Et voilà que le club, longtemps ambassadeur du football helvétique, sombre à son tour. Grandeur et décadence d’un emblème… Depuis près de 120 ans, les «grenat» tenaient le haut du terrain. Etat dans l’Etat, le Servette FC était un lieu de pouvoir. Derrière l’épopée sportive qui suscita de formidables passions, la politique et l’affairisme se disputaient le prestige attaché au club. Le terrain des Charmilles a englouti de véritables fortunes et engendré des fidélités peu raisonnables. Si le Servette se retrouve en pleine banqueroute, c’est que le milieu footballistique n’a pas pris la mesure des changements. Ces deux dernières décennies, il a vécu comme si la carte du football n’avait pas été redessinée par la globalisation.

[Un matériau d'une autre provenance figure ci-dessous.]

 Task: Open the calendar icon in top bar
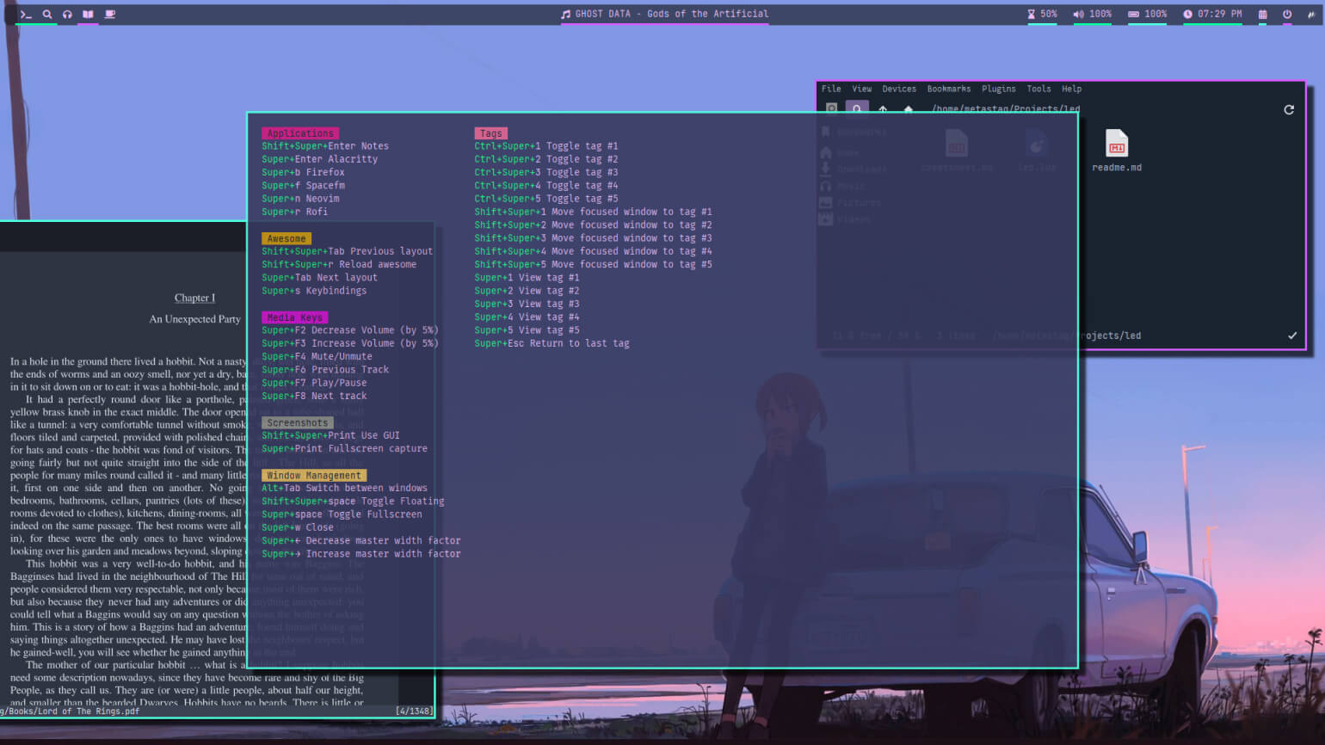point(1262,15)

Le constat est valable à une large échelle. La plupart des clubs européens sont pris de crampes financières. Le phénomène, décernable depuis la fin des années 1980, s’est accéléré avec l’«arrêt Bosman», qui a libéralisé le marché des transferts et, surtout, transformé les clubs en véritables entreprises.
Pour avoir longtemps vécu dans un univers virtuel, que les spectateurs observaient à travers les chiffres aberrants des transferts, le football s’est progressivement coupé de ses bases. Il s’est enfermé dans une bulle «spéculative» qui a généré du dégoût jusque dans les rangs de ses supporters.
Le football est le miroir du pouvoir économique. Ce n’est pas un hasard si la Suisse romande apparaît aujourd’hui comme un désert footballistique. Car les centres de décision ont progressivement migré vers la Suisse alémanique. Et si, contrairement à Aarau récemment, Lausanne et Genève n’ont pas réussi à décrocher la manne financière miraculeuse, c’est parce que le football romand n’est plus compétitif à l’échelle industrielle qui est désormais la sienne.